“Se
nossos filhos fossem ricos e não negros, pobres e favelados, os culpados já
teriam aparecido e nós teríamos sido tratadas de outra maneira” (Vera Lúcia
Flores Leite, mãe de Cristiane Souza Leite, 17 anos)[1].
Na
noite de 26 de julho de 1990, três garotas menores de idade e oito rapazes
(sendo cinco também menores) estavam em um sítio em Suruí, município de Magé (RJ),
quando homens encapuzados, identificados como policiais, os levaram de lá. Seus
corpos nunca mais foram encontrados, a não ser a Kombi de um deles, abandonada
nas proximidades.
Edméia,
mãe de Luís Henrique da Silva Euzébio (16 anos), uma das vítimas, foi
assassinada em 1993 no estacionamento da Estação de Metrô Praça Onze, após ter visitado
um preso no Presídio Hélio Gomes (Estácio) e, de acordo com as investigações,
ter dado importante passo na elucidação dos fatos.
Esse
caso se reveste de especial importância porque:
1
– Antecedeu uma série de outras chacinas (Candelária, Vigário Geral, Nova
Brasília etc.) e massacres (Carandiru, Eldorado dos Carajás, Corumbiara etc.)
que proliferaram na década dos 1990 e se tornaram famosos pela quantidade de
mortos.
2
– É precursor de um conjunto de ingredientes e características dos mais
variados casos que virão em seguida e até os dias de hoje, se não igualmente,
de forma análoga, em termos de padrões investigatórios, de impunidade, dentre
outros.

■ **Instrução escrita 1**
Reescreva as linhas da listagem começando na que contém "The image size is (259, 162)." e terminando na que contém "coord(344,134)", trocando "sidebar" por "toolbar" e mantendo todo o resto igual.

[Registros da posição do alvo]
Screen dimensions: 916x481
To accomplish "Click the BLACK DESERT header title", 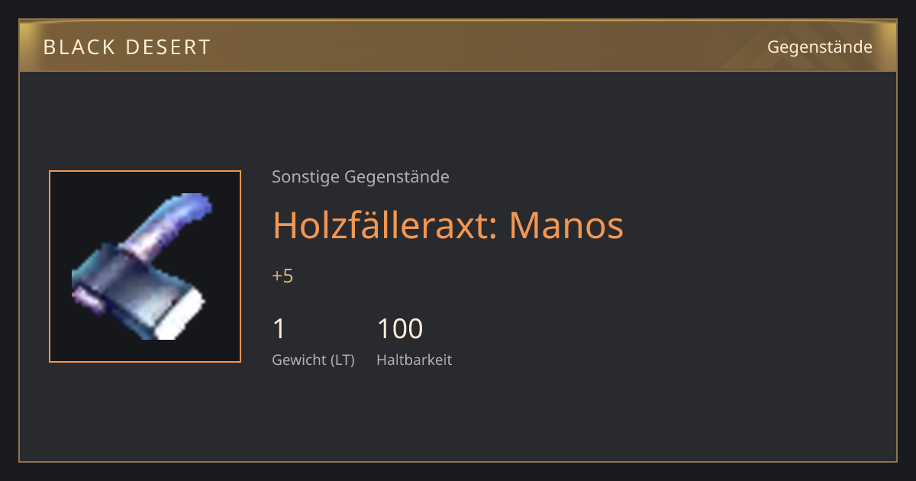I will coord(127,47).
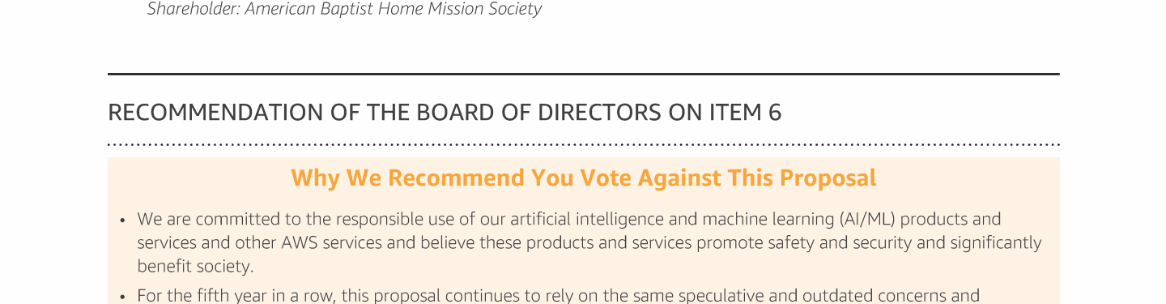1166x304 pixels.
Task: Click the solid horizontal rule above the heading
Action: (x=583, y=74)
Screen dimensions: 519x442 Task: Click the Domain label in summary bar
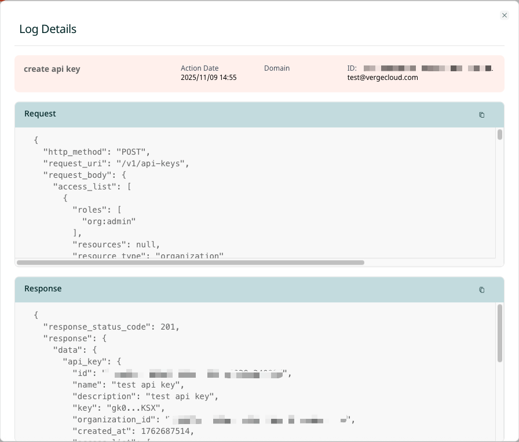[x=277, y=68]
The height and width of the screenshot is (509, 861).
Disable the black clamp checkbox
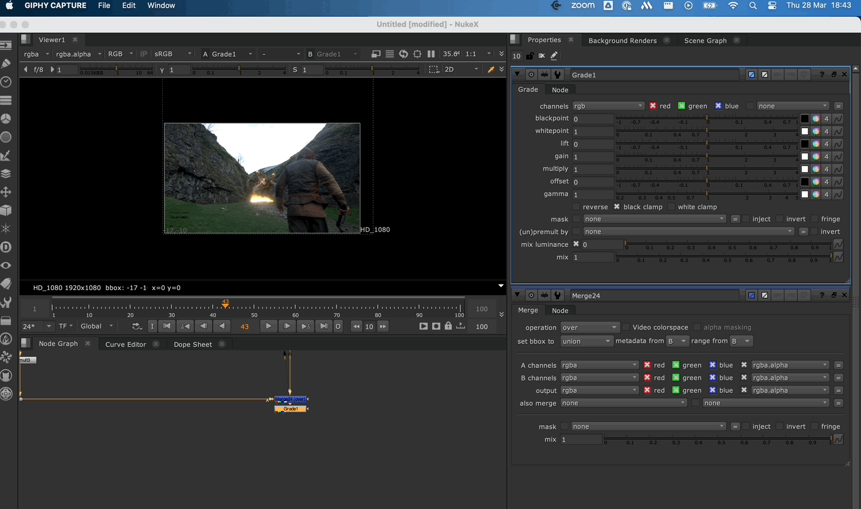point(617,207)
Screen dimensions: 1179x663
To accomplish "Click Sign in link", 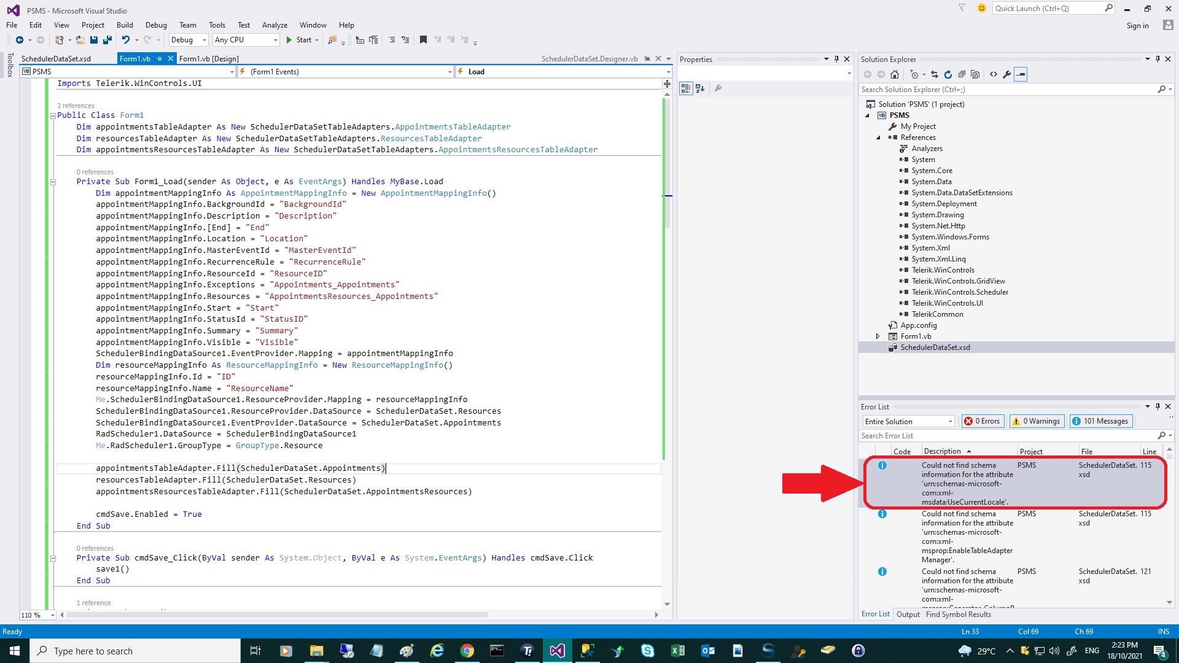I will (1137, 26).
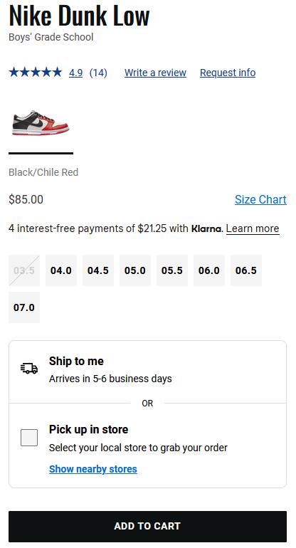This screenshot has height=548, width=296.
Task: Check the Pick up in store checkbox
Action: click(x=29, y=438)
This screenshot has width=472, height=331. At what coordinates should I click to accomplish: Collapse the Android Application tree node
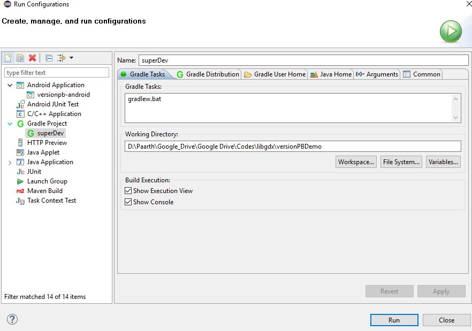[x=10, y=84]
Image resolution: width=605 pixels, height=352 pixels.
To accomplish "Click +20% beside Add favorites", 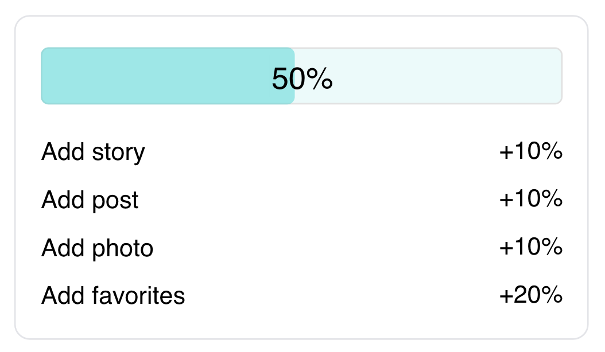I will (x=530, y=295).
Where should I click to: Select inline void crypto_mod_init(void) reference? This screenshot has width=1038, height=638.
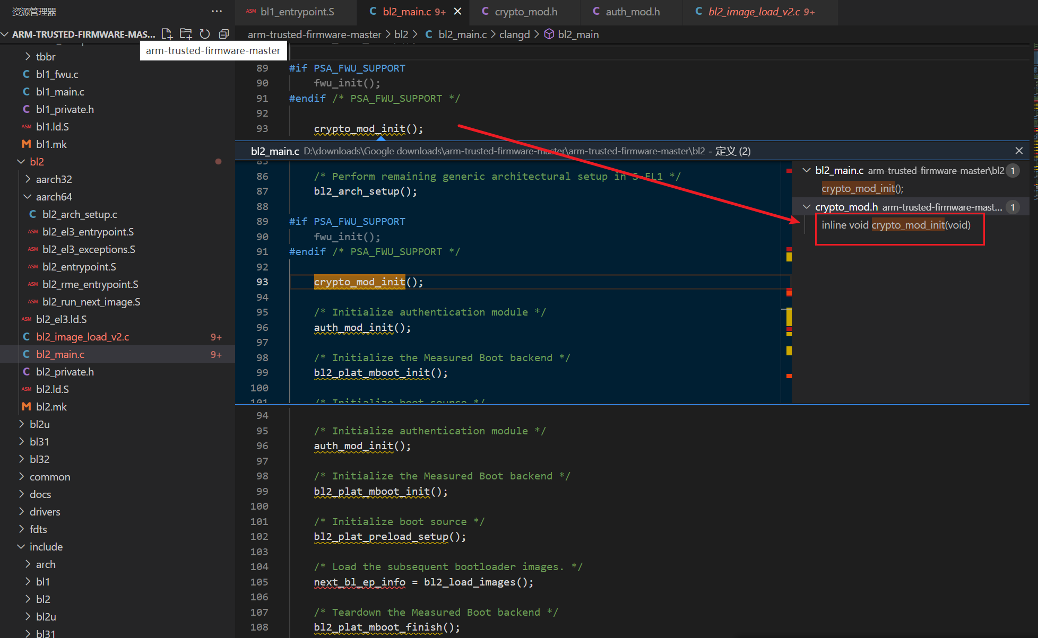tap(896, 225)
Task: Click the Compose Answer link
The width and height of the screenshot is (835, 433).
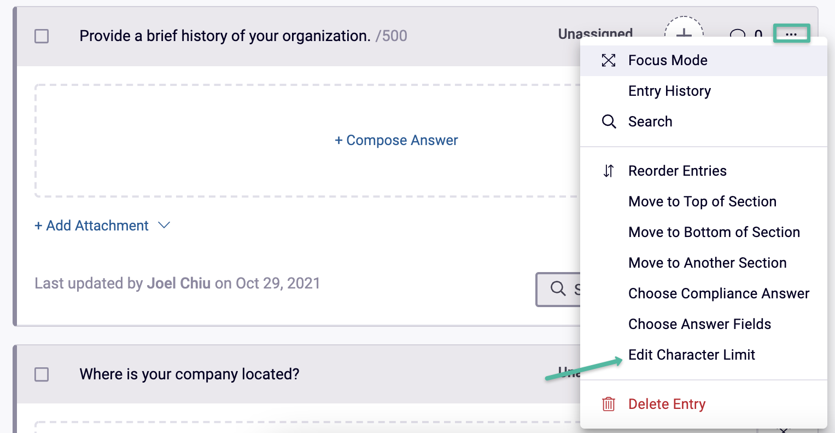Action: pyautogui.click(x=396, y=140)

* * *

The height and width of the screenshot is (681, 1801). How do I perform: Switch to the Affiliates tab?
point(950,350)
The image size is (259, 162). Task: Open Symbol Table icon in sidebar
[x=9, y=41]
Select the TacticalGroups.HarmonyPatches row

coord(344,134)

...

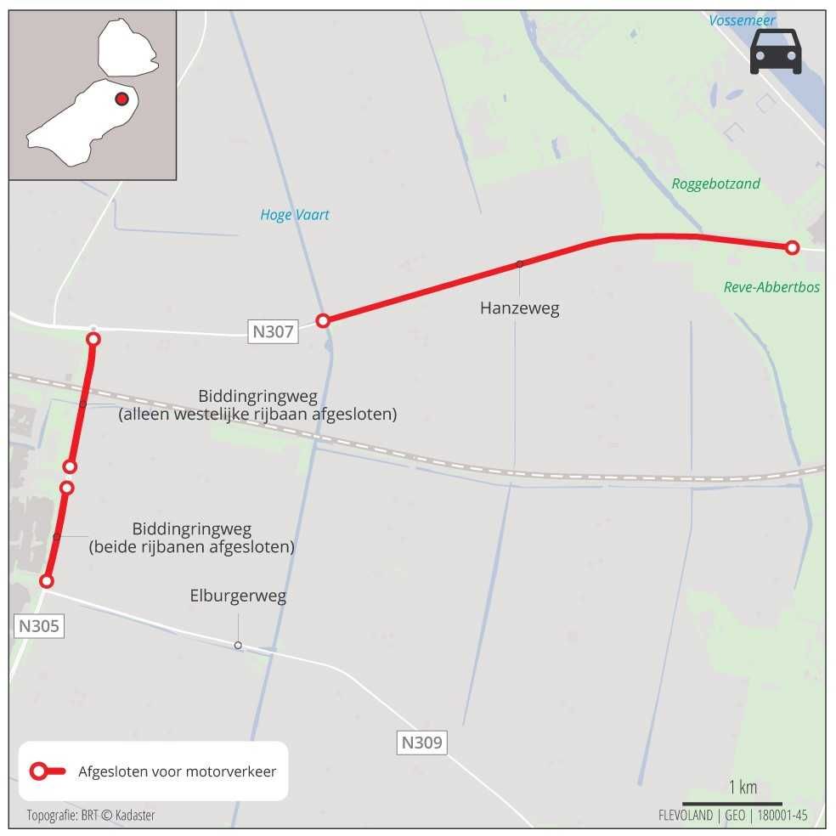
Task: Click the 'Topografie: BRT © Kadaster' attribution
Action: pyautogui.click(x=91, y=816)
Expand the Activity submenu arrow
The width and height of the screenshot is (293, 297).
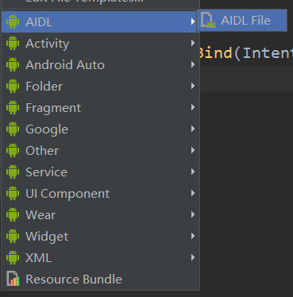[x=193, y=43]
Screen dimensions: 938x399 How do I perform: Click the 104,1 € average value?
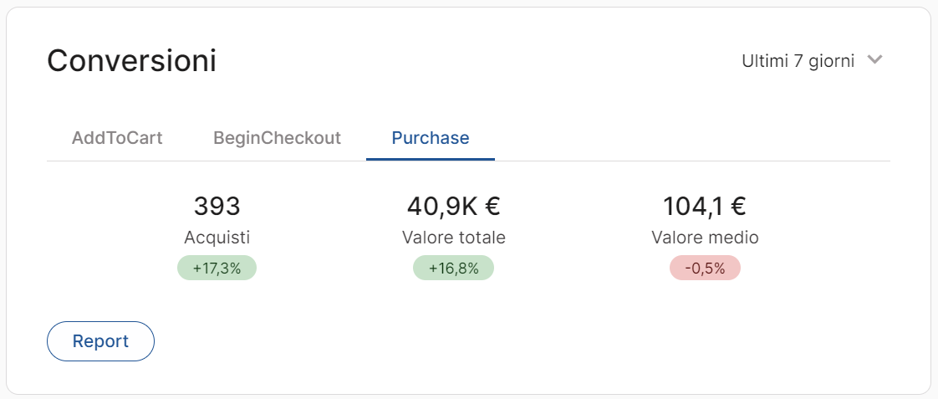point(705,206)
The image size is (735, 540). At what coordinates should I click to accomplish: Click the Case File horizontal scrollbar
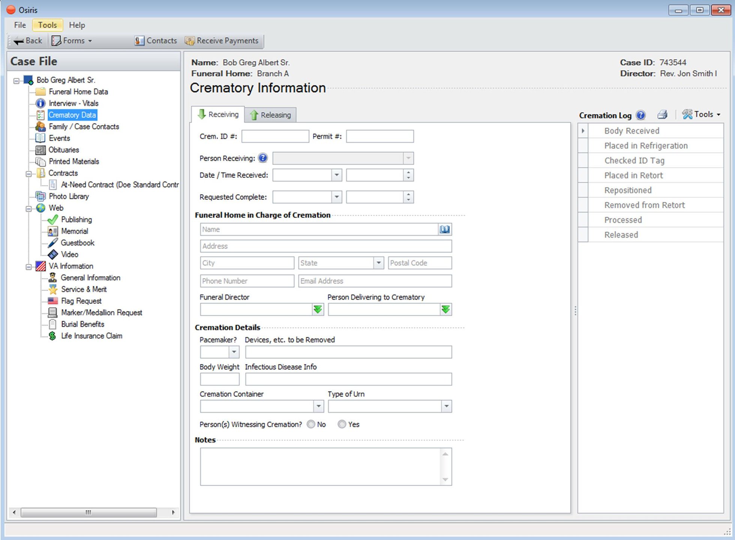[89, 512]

■ **Instrução escrita 2**
De acordo com o trecho citado, onde Edméia foi assassinada?

■ **Solução 1**
The image size is (259, 162). Task: Open Symbol Table icon in toolbar
[x=9, y=41]
Select the TacticalGroups.HarmonyPatches row

coord(344,134)

■ **Solução 2**
No estacionamento da Estação de Metrô Praça Onze.